_Written task 1_: In the Azure Blob storage passage, which NuGet package has to be installed to use the .NET library?
_Written task 2_: Continue the Azure Blob storage passage after its final sentence.
# START OF Provided passage
In terms of prerequisites to use the Azure Blob storage .NET library in our code, a single NuGet package needs to be installed, namely Azure.Storage.Blobs.

While uploading the photos, the traffic generated – from Azure’s standpoint – is considered ingress, so we’re not going to be charged.

When the code completes, we’d expect a similar outcome to what’s below. Notice Azure Storage Explorer being used to see the objects in a more “organized” manner:

Figure 6 – Azure Storage Explorer showing the final outcome

The code that will write to Azure Blob storage is straightforward. First, we’re hardcoding the connection string to the storage account. The string can be easily located as seen below (either of the 2 values are usable):

Figure 7 – Azure portal displaying the access keys and connection strings for the storage account

Next, based on the connection string and the name of the container (“photos”), we’ll build a BlobContainerClient object, which in turn is used to create a BlobClient object that will use the stream previously provided by the Graph photo API, and store it to a block blob.
# END OF Provided passage
# START OF Source excerpt
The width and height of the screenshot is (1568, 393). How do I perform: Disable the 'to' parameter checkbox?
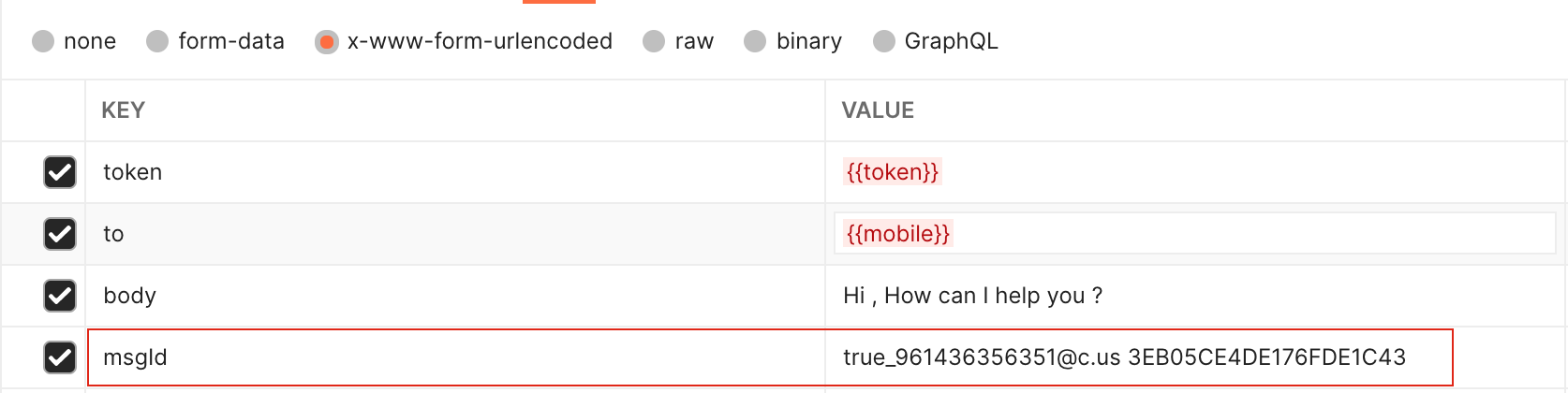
# END OF Source excerpt
_Final result 1_: Azure.Storage.Blobs

_Final result 2_:
The Azure App for Connecting to Microsoft Graph

The examples seen so far in Graph Explorer were using a specific user account to run all queries. But in our code, we’ll need an identity that won’t need to authenticate manually or provide multi-factor codes. And for that, an Azure enterprise app will do just fine. How an Azure enterprise app is configured for this use-case has been discussed at length in a previous blog post, including its registration, a discussion around the permissions model and how it’s used from C# code. Most of what’s in that link applies here as well, with the notable distinction that in terms of permissions, the app will only need User.Read.All granted to the Microsoft Graph API (including the admin consent). Be aware that without this permission, attempting to await on the request to get the initial users will result in an exception thrown: “Insufficient privileges to complete the operation“. In case you’re wondering, there’s no need for additional Exchange permissions to be granted, even though you’ll find some available under “Supported legacy APIs” in the enterprise app’s “API permissions” blade.

Note that we’re just using the Azure Enterprise application to authenticate to Microsoft Graph only, when retrieving the pictures. For the storage account, we’re using the connection string to authenticate directly when uploading the photos.

The Code

The code is listed below, right beneath a quick overview of what’s going on inside.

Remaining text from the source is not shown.